### Aim of the task
Every record below needs to be set down exactly. Pictures do not belong in the copy.

### Dataset records
+++
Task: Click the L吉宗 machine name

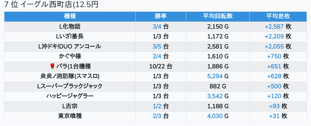Action: (70, 106)
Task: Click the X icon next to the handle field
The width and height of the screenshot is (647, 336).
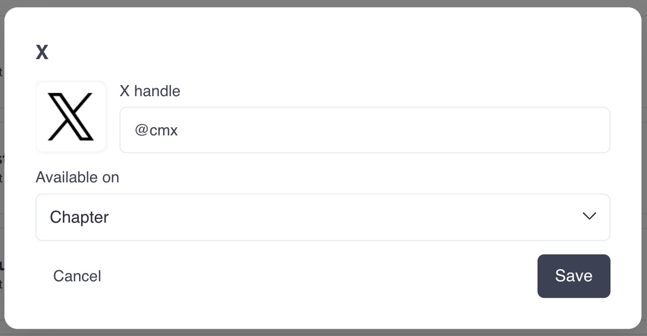Action: pyautogui.click(x=71, y=116)
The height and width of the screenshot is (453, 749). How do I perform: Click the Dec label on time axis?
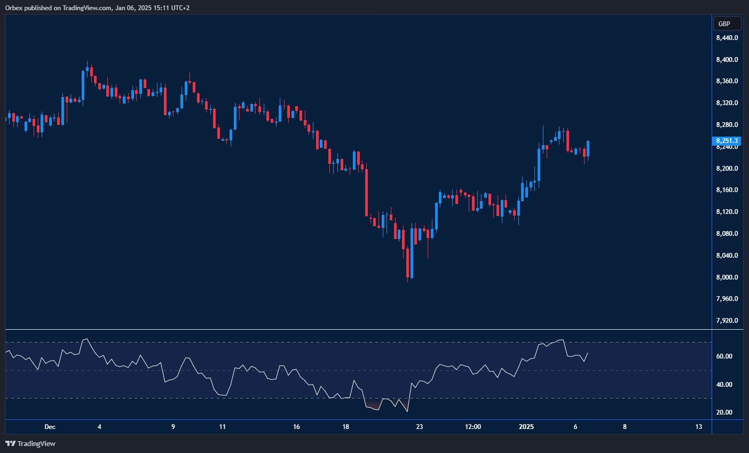coord(51,427)
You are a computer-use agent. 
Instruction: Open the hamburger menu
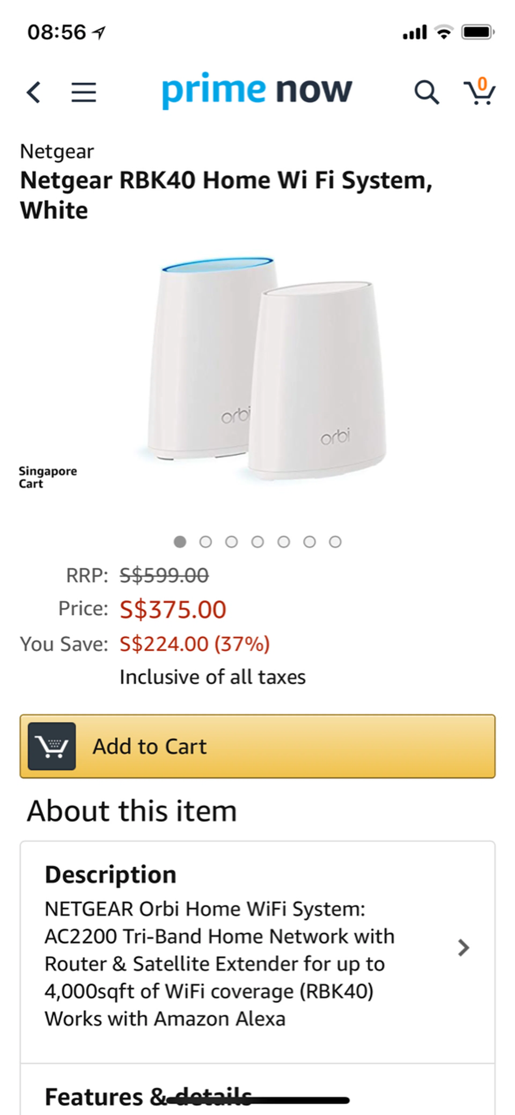[x=84, y=92]
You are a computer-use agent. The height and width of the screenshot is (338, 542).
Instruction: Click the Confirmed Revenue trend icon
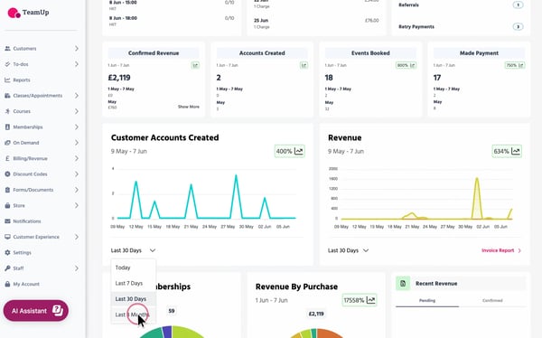tap(195, 65)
+++
### Exercise solution
Task: Click the L吉宗 machine name

Action: (70, 106)
Task: Click the X icon next to the handle field
The width and height of the screenshot is (647, 336).
Action: pyautogui.click(x=71, y=116)
The height and width of the screenshot is (453, 749). How do I perform: Click the Dec label on time axis?
coord(51,427)
You are a computer-use agent. 
Instruction: Open the hamburger menu
[x=84, y=92]
You are a computer-use agent. The height and width of the screenshot is (338, 542).
Instruction: Click the Confirmed Revenue trend icon
tap(195, 65)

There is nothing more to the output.